The Earth is also a planet: A Big Blue Marble

Photo Credit: NASA/NOAA/GSFC/Suomi NPP/VIIRS/Norman Kuring
Big Image from New Satellite Captures Amazing Detail

A ‘Blue Marble’ image of the Earth taken from the VIIRS instrument aboard NASA’s most recently launched Earth-observing satellite – Suomi NPP. This composite image uses a number of swaths of the Earth’s surface taken on January 4, 2012. The NPP satellite was renamed ‘Suomi NPP’ on January 24, 2012 to honor the late Verner E. Suomi of the University of Wisconsin.

Suomi NPP is NASA’s next Earth-observing research satellite. It is the first of a new generation of satellites that will observe many facets of our changing Earth. Suomi NPP is carrying five instruments on board. The biggest and most important instrument is The Visible/Infrared Imager Radiometer Suite or VIIRS.

Various sizes of this awe-inspiring image are available through NASA’s Flickr site including the astonishingly big 8,000 X 8,000-pixel original size! Be warned… it may be too much for your browser to handle!

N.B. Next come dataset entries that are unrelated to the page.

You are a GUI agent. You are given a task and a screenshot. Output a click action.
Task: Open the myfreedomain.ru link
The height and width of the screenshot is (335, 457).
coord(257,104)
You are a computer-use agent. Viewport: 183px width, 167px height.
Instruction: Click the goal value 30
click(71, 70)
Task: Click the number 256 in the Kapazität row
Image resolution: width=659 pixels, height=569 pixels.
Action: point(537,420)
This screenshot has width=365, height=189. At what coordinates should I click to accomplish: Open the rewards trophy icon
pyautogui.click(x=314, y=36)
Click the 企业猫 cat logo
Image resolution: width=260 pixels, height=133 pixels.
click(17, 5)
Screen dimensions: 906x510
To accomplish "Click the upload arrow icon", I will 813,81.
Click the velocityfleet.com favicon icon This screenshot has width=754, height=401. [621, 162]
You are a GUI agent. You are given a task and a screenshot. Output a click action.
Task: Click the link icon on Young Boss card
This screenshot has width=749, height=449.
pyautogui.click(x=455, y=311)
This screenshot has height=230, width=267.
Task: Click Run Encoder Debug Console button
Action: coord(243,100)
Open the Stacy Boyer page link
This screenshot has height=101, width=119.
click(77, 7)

Credit: NASA/NOAA/GSFC/Suomi NPP/VIIRS/Norman Kuring

Star clears away birth clouds

Photo: Hubble Space Telescope image of star-forming region Sh 2-106, or S106 for short.
Image credit: NASA, ESA and the Hubble Heritage Team (STScI/AURA)

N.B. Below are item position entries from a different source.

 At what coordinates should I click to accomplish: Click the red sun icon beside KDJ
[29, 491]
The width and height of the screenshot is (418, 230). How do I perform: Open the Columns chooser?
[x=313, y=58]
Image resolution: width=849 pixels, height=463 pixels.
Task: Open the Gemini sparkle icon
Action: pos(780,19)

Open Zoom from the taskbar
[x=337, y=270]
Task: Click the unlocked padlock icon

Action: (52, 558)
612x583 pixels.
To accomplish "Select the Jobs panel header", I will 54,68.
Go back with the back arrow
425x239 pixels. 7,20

The Hubble Space Telescope’s Wide Field Camera-3 has captured this image of a giant cloud of hydrogen gas illuminated by a bright young star. The image shows how violent the end stages of the star-formation process can be, with the young object shaking up its stellar nursery. Click here for a much larger image!

Despite the celestial colors of this picture, there is nothing peaceful about star forming region Sh 2-106, or S106 for short. A devilish young star, named S106 IR, lies in it and ejects material at high speed, which disrupts the gas and dust around it. The star has a mass about 15 times that of the Sun and is in the final stages of its formation. It will soon quieten down by entering the main sequence, the adult stage of stellar life.

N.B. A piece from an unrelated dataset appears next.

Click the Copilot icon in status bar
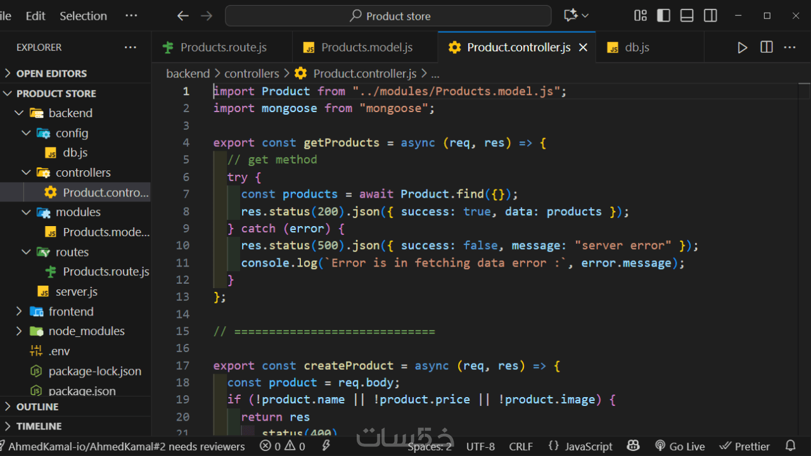The width and height of the screenshot is (811, 456). coord(633,446)
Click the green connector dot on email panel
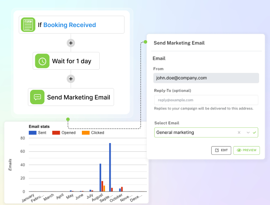The image size is (270, 205). tap(145, 42)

For now, S106 IR remains embedded in its parent cloud, but it is rebelling against it. The material spewing off the star not only gives the cloud its hourglass shape but also makes the hydrogen gas in it very hot and turbulent. The resulting intricate patterns are clearly visible in this Hubble image.

The young star also heats up the surrounding gas, making it reach temperatures of 10 000 degrees Celsius. The star’s radiation ionizes the hydrogen lobes, making them glow. The light from this glowing gas is colored blue in this image.

Separating these regions of glowing gas is a cooler, thick lane of dust, appearing red in the image. This dark material almost completely hides the ionizing star from view, but the young object can still be seen peeking through the widest part of the dust lane.

S106 was the 106th object to be cataloged by the astronomer Stewart Sharpless in the 1950s. It is a few thousand light-years distant in the direction of Cygnus (The Swan). The cloud itself is relatively small by the standards of star-forming regions, around 2 light-years along its longest axis. This is about half the distance between the Sun and Proxima Centauri, our nearest stellar neighbor.

This composite picture was obtained with the Wide Field Camera 3 on the NASA/ESA Hubble Space Telescope. It results from the combination of two images taken in infrared light and one which is tuned to a specific wavelength of visible light emitted by excited hydrogen gas, known as H-alpha. This choice of wavelengths is ideal for targeting star-forming regions. The H-alpha filter isolates the light emitted from hydrogen in gas clouds while the infrared light can shine through the dust that often obscures these regions.